Implement and maintain Infrastructure-as-Code for single-tenant and multi-tenant environments using Terraform.
Build and maintain deployment and environment automation (Ansible or similar).
Own and evolve CI/CD pipelines.
Design, implement, and refine observability: metrics, logs, traces, dashboards, and alerting.
Partner with application teams on architecture decisions, performance tuning, and operational readiness.
Contribute to security and governance: IAM policies, network security, secrets management, and security scanning.
Document systems, patterns, and runbooks so others can operate and extend the platform reliably.
Must Haves
Experience administering infrastructure and operating applications deployed on AWS.
Experience using Terraform to manage single-tenant and multi-tenant systems.
-
Strong instincts and practical experience with:
IP networking (VPCs, routing, subnets, proxies, DNS).
Network security (security groups, NACLs, firewalls).
PKI management (TLS certificates, CAs, mTLS, certificate lifecycle).
Should Have
Experience with Ansible or another deployment automation/configuration management framework.
Experience with GitHub Actions or another CI/CD platform (GitLab CI/CD, CircleCI, etc.).
-
Experience working on reliability projects, such as:
Setting up alert management tools and on-call practices.
Debugging failures in distributed systems.
-
Experience setting up observability and operations programs, including:
Collecting and representing telemetry in Grafana (dashboards, panels, alerts).
Instrumenting applications using OpenTelemetry or other log/metric/trace aggregation frameworks.
Experience managing PostgreSQL databases in production (backups, migrations, performance, monitoring).
Experience managing a pub/sub or queue technology, such as NATS, RabbitMQ, Kafka, AWS SQS, or Google Pub/Sub.
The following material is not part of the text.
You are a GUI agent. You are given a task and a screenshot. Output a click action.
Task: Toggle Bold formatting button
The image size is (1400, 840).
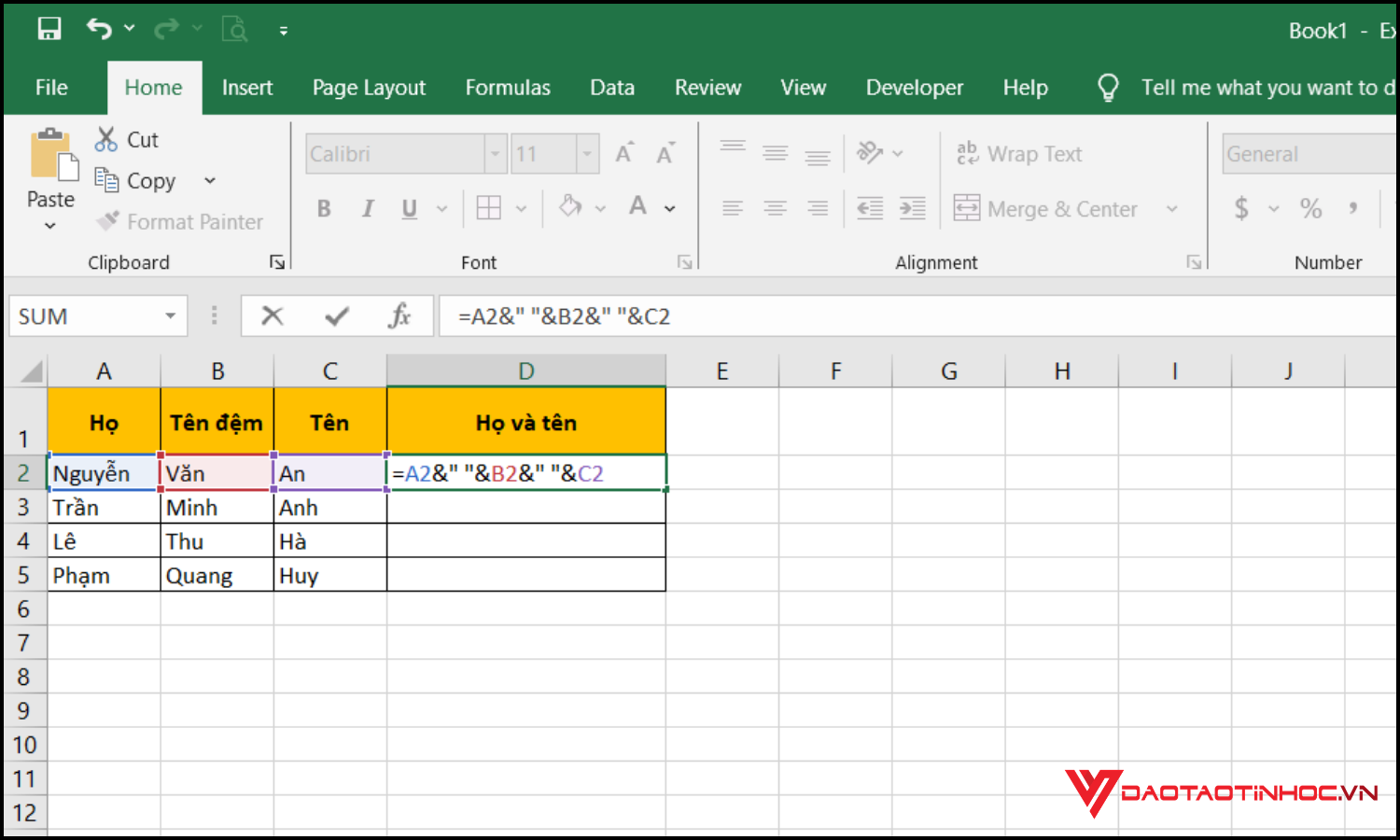point(324,208)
Familiarity with secrets management (AWS SSM/Secrets Manager, Vault, or similar).
Nice to Have
Experience or strong interest in cybersecurity (threat modeling, hardening, secure defaults).
Proficiency in Python or another scripting language for tooling and automation.
Experience operating a security scanning tool, such as Trivy (or similar vulnerability/container scanners).
Experience or interest working with large datasets (performance, storage trade-offs, retention policies).
Experience managing graph databases, such as Neo4j, AWS Neptune, or similar.
Experience designing or contributing to runbooks and internal platform documentation for non-infrastructure teams.